The NDP responded to Mr. Prentice’s “extremist” claims with an “extremist of the week” press release quoting former Premier Peter Lougheed’s support of increased corporate taxes and former Deputy Premier (and current PC candidate) Thomas Lukaszuk support for in-province refining and upgrading.

Ms. Notley was also a guest on this week’s #abvote Google Hangout.

Wildrose Party
Wildrose leader Brian Jean

Wildrose leader Brian Jean

Focusing on rural Alberta, Wildrose leader Brian Jean campaigned in southern Alberta and his Fort McMurray constituency this week. While the campaign trail in Strathmore-Brooks, Mr. Jean and candidate Derek Fildebrandt cleverly walked around town with a giant arrow in hand pointing out services and commodities, like alcohol and gas, which became more expensive due to tax increases in the recent provincial budget.

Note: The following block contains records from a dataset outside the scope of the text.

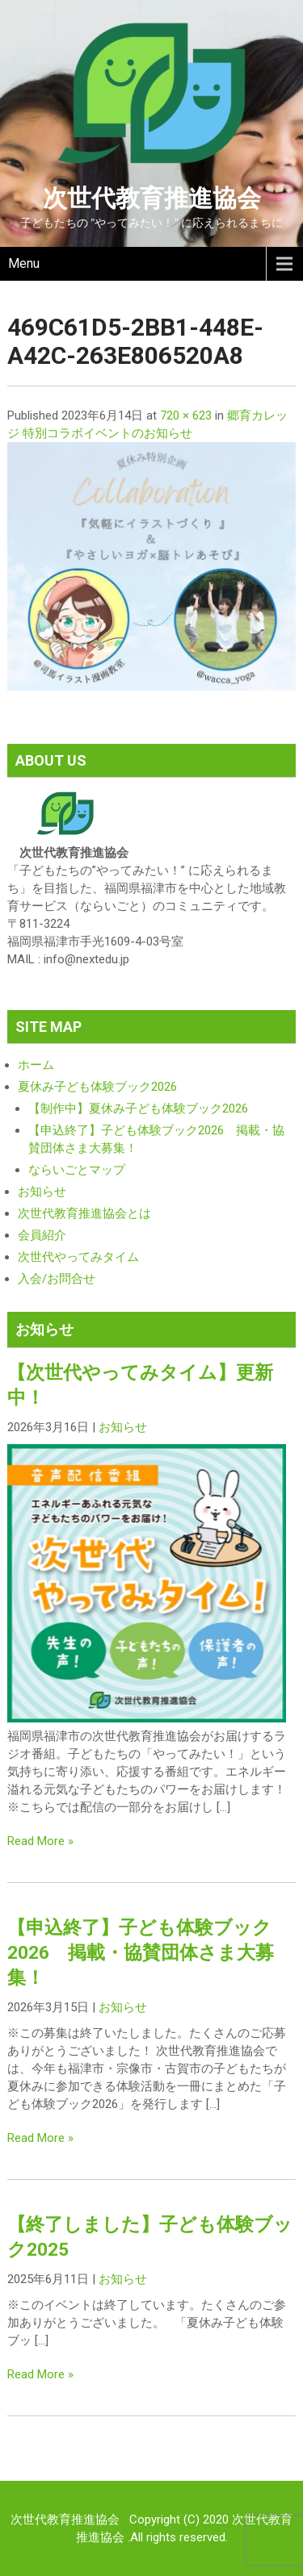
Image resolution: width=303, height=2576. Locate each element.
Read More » (40, 1841)
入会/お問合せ (56, 1278)
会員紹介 (42, 1235)
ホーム (36, 1065)
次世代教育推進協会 (152, 198)
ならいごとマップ (76, 1170)
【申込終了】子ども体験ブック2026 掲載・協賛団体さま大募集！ (140, 1952)
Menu (24, 263)
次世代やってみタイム (78, 1257)
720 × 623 (186, 415)
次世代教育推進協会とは (84, 1213)
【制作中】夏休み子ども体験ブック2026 (138, 1108)
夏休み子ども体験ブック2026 (97, 1086)
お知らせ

Mr. Jean released his party’s “Five Priorities” that include positions on taxes, health care, education, democracy and rural Alberta. Part of the Wildrose plan to balance the budget by 2017 without raising taxes includes cutting 3,200 management jobs, including 1,600 in Alberta Health Services and 1,600 in the Government public service.

The Wildrose announced they would sell the Kananaskis Golf Course, a publicly owned and privately-operated golf course that the provincial government had paid millions of dollars to repair after it was damaged by floods in 2013.

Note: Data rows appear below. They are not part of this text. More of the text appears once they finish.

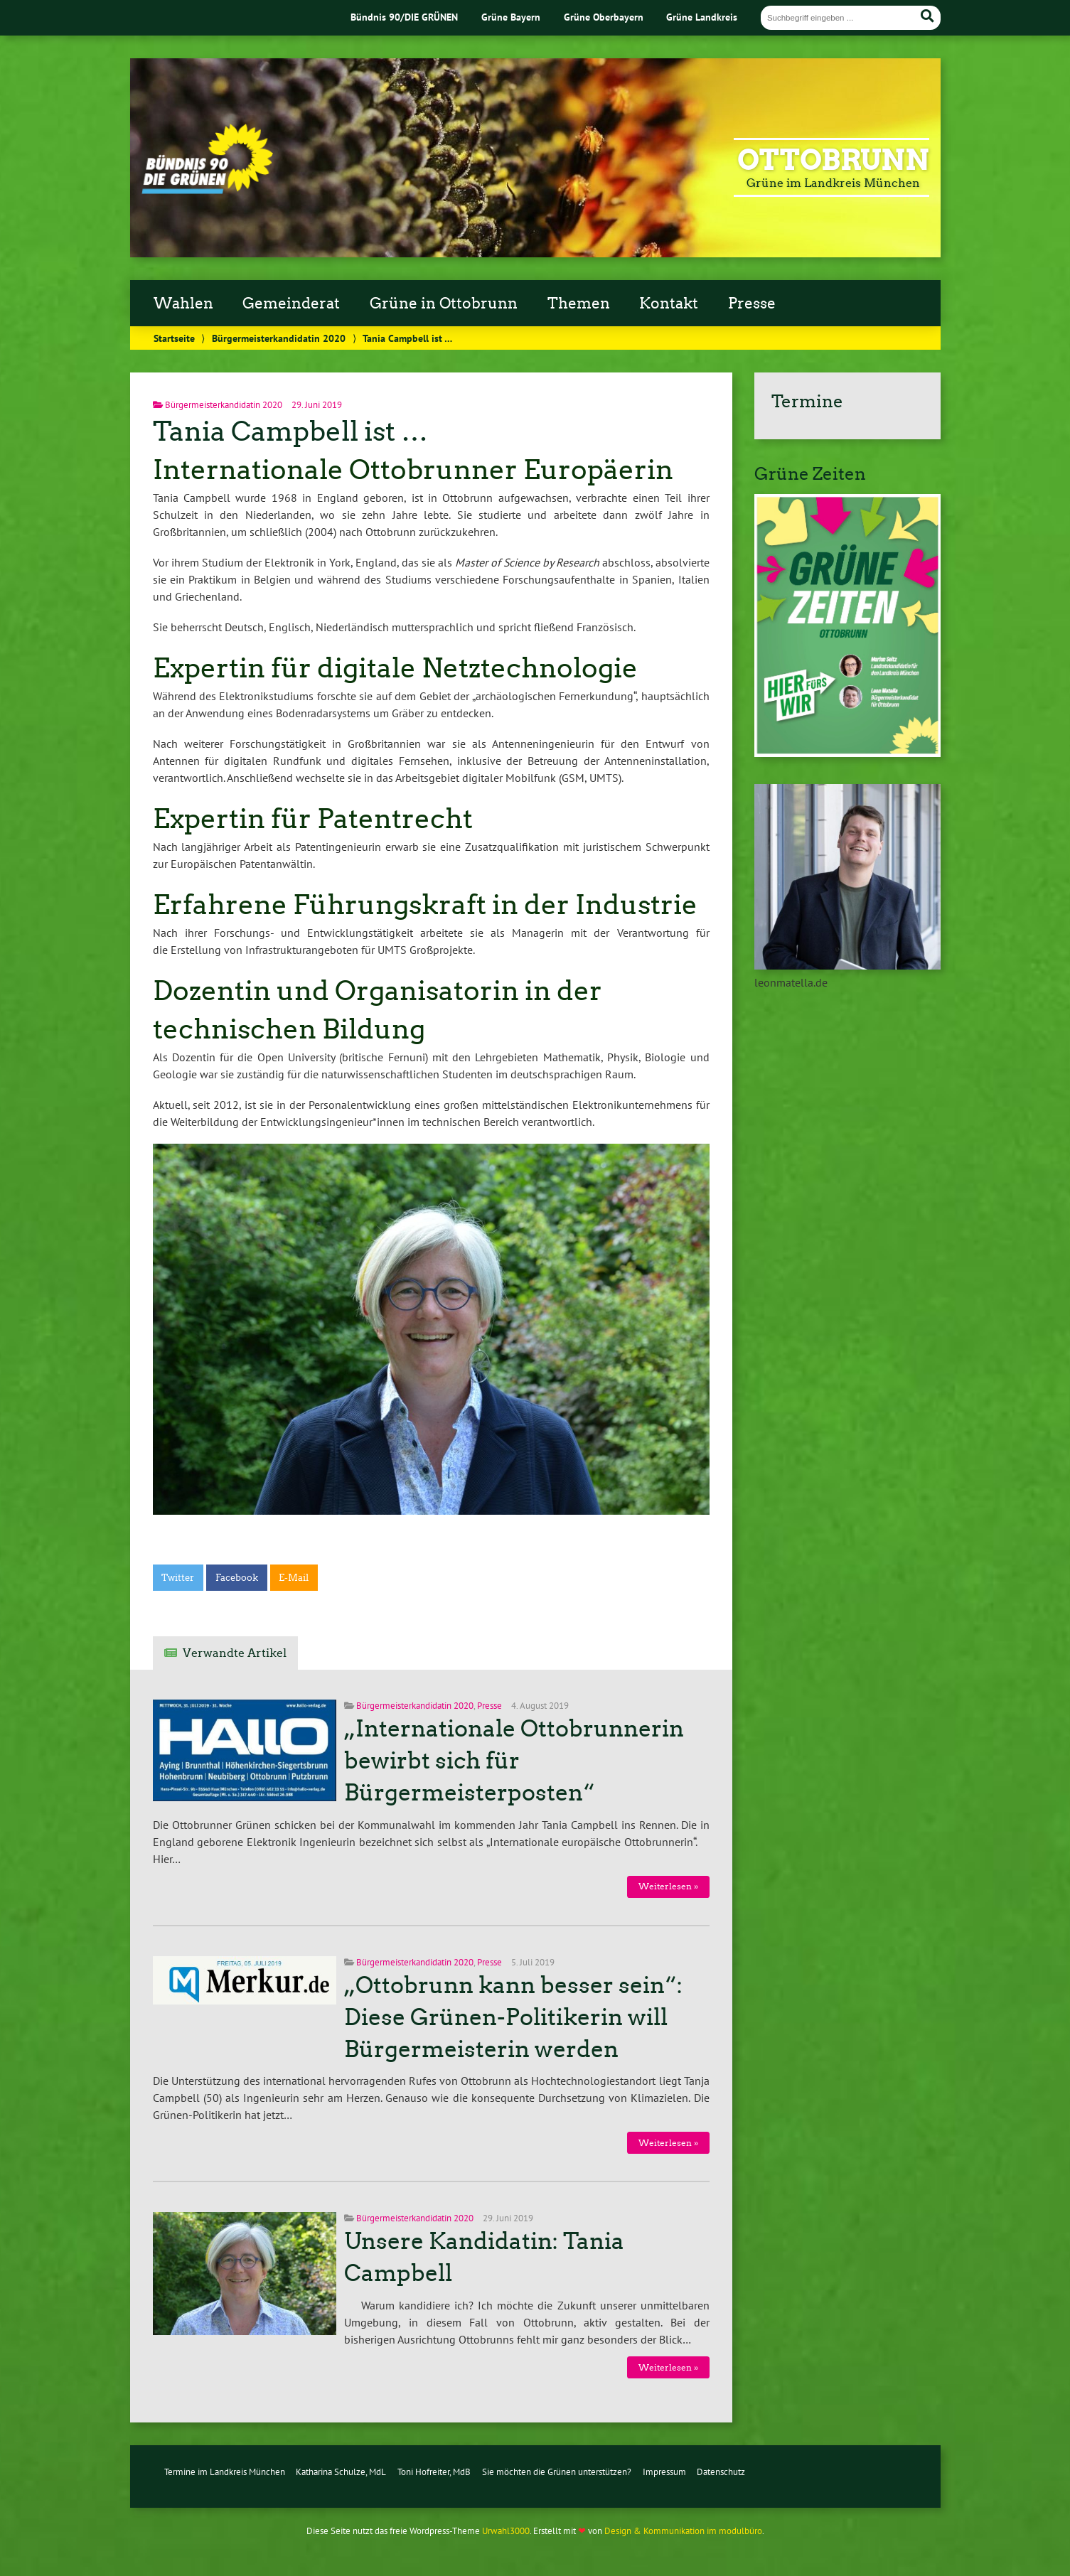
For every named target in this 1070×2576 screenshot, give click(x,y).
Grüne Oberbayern (603, 16)
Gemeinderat (291, 303)
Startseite (174, 338)
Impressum (664, 2472)
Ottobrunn (833, 160)
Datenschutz (721, 2472)
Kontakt (668, 303)
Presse (752, 303)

Mr. Jean backtracked on comments made about Mr. Prentice undermining Prime Minister Stephen Harper.

The Wildrose Party also nominated new candidates this week including City Councillor Buck Buchanan in Red Deer-North, past mayoral candidate Shelley Biermanski in St. Albert, Don Koziak in Edmonton-Glenora and Ian Crawford in Edmonton-Riverview.

Liberals
Liberal MLA Laurie Blakeman, interim leader David Swann and Edmonton Liberal candidates unveil the party's pay equity proposal.

Liberal MLA Laurie Blakeman, interim leader David Swann and Edmonton Liberal candidates unveil the party’s pay equity proposal.

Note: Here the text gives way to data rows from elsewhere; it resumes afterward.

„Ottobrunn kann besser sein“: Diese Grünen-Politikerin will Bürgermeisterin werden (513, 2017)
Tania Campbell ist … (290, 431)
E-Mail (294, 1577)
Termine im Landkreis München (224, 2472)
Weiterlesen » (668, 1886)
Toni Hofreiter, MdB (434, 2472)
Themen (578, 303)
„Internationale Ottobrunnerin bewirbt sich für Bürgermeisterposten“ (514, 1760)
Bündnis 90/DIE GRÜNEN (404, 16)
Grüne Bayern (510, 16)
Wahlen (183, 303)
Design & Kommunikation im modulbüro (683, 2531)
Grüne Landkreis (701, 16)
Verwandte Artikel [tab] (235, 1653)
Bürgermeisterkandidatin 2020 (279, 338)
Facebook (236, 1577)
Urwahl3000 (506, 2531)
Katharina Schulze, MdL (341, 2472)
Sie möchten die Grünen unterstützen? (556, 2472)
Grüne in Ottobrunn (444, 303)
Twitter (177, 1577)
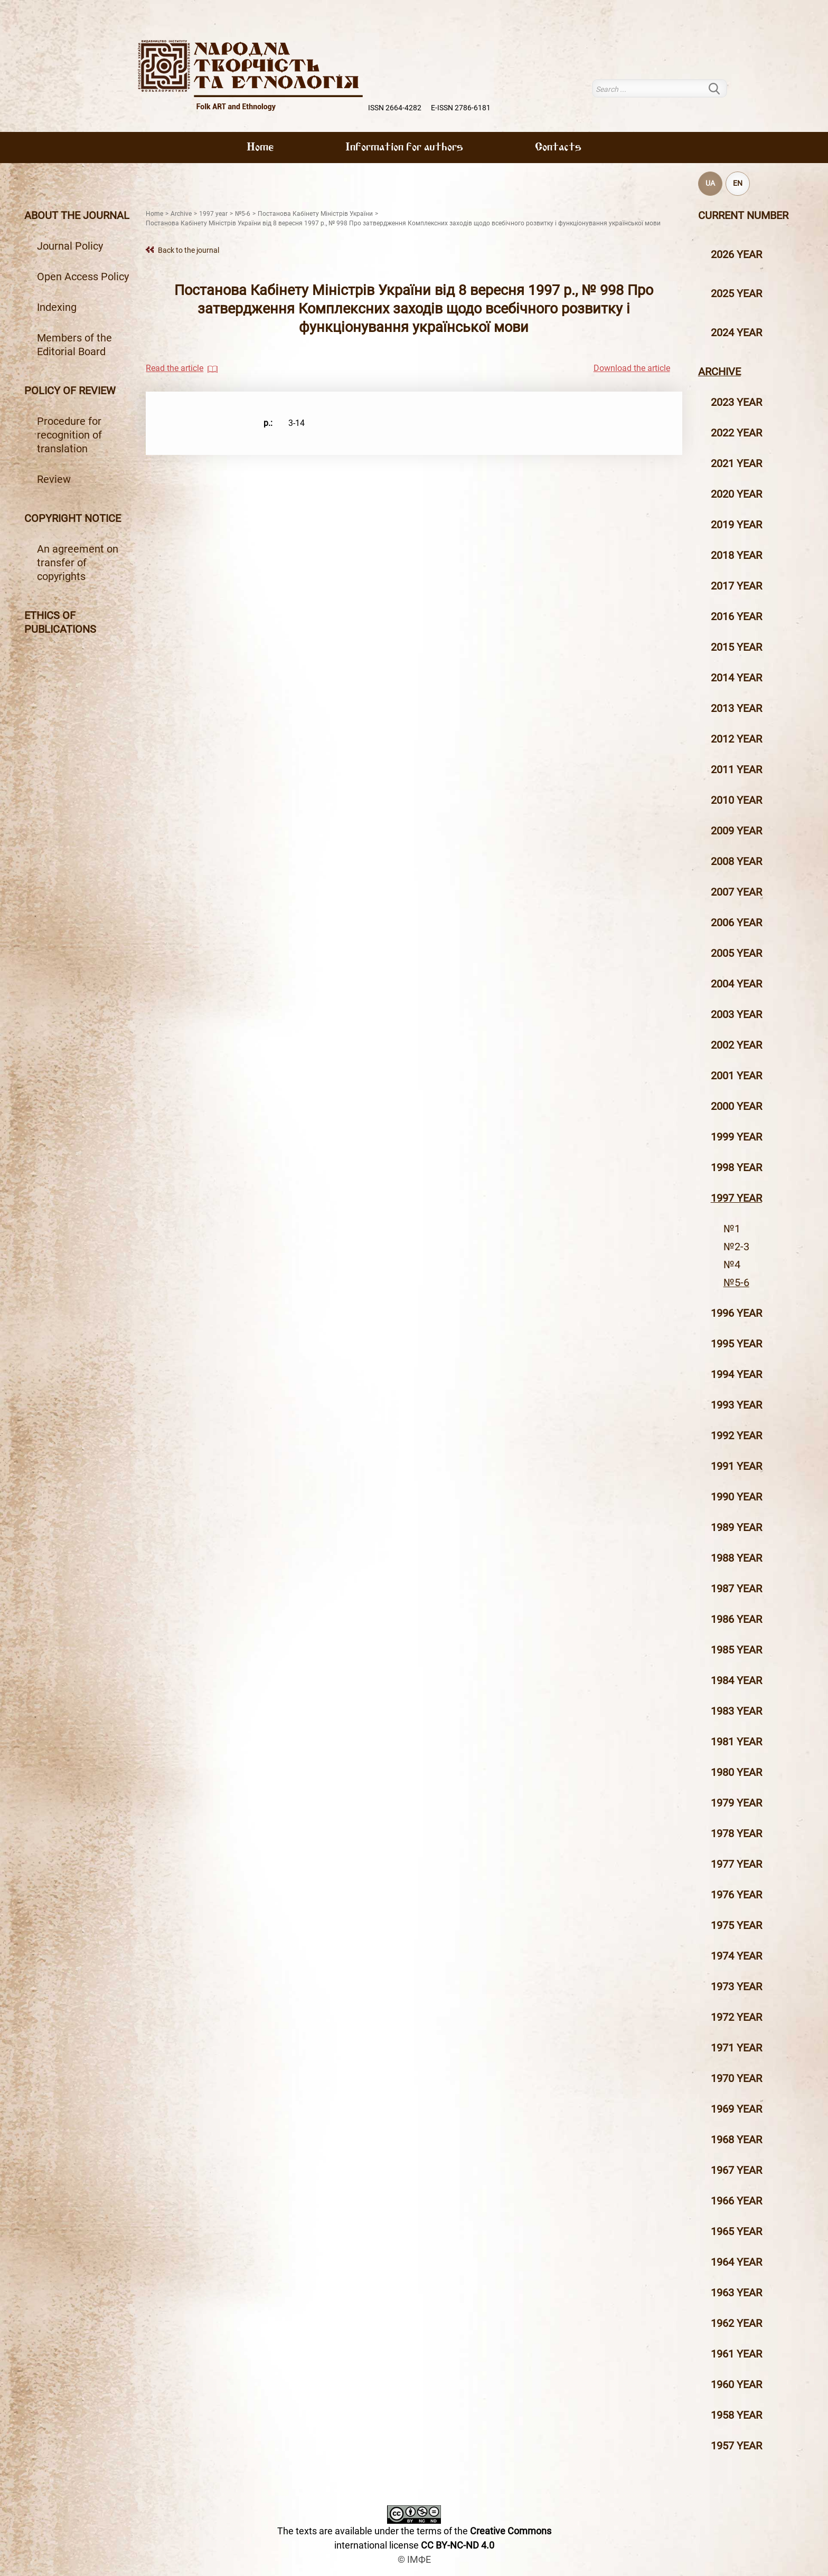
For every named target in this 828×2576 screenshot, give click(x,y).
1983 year (736, 1711)
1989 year (736, 1527)
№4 (731, 1264)
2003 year (736, 1014)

The Liberal Party announced they would introduce pay equity legislation, increase funding to Family and Community Support Services and reinstate the Charitable Donation Tax Credit, which was decreased in the recent budget. Interim leader David Swann , who is running for re-election in Calgary-Mountain View, received an endorsement from Senator and retired Lieuteant General Romeo Dallaire. Receiving the 2015 Calgary Peace Prize this week, Mr. Dallaire called Mr. Swann a “true humanitarian.”

Edmonton Journal columnist Graham Thomson wrote that the Liberal Party might need “a ballot box miracle” in order to save themselves from political oblivion.

Alberta Party 

Alberta Party Leader Greg Clark released his party’s policy platform and Economic Recovery Plan. Most of the party’s focus is on electing Mr. Clark in Calgary-Elbow, where he placed a strong second to PC MLA Gordon Dirks in a 2014 by-election. Mr. Clark’s campaign is using DirksRecord.ca to target Mr. Dirks’ record.

The party also grabbed media attention for scooping up the domain names choosealbertasfuture.ca and .com after the PC campaign slogan was unveiled earlier this week.

Green Party 

The Green Party published a media release criticizing the PC Government’s record on environmental regulation, describing it as a “fake, not authentic, regulation and thus an insult to the intelligence, dignity and trusting nature of Albertans.”  The release takes issue with the South Saskatchewan Regional Plan and calls on the government to create a regulator that understands the impact of proposed activity and puts rules in place to prevent any unacceptable impacts.

Other Groups

The Council of Alberta University Students (CAUS) launched a campaign to increase voter turnout among university students in this election. “We are going to sign up thousands of students and make sure they turn out on Election Day,” CAUS chairperson Navneet Khinda said in a press release.

The Parkland Institute released a new report looking at political values of Albertans. Public Interest Alberta released its “Priorities for Change” report as a resource for political candidates in this election And Change Alberta has returned to rank the progressive candidates most likely to win in constituencies across Alberta.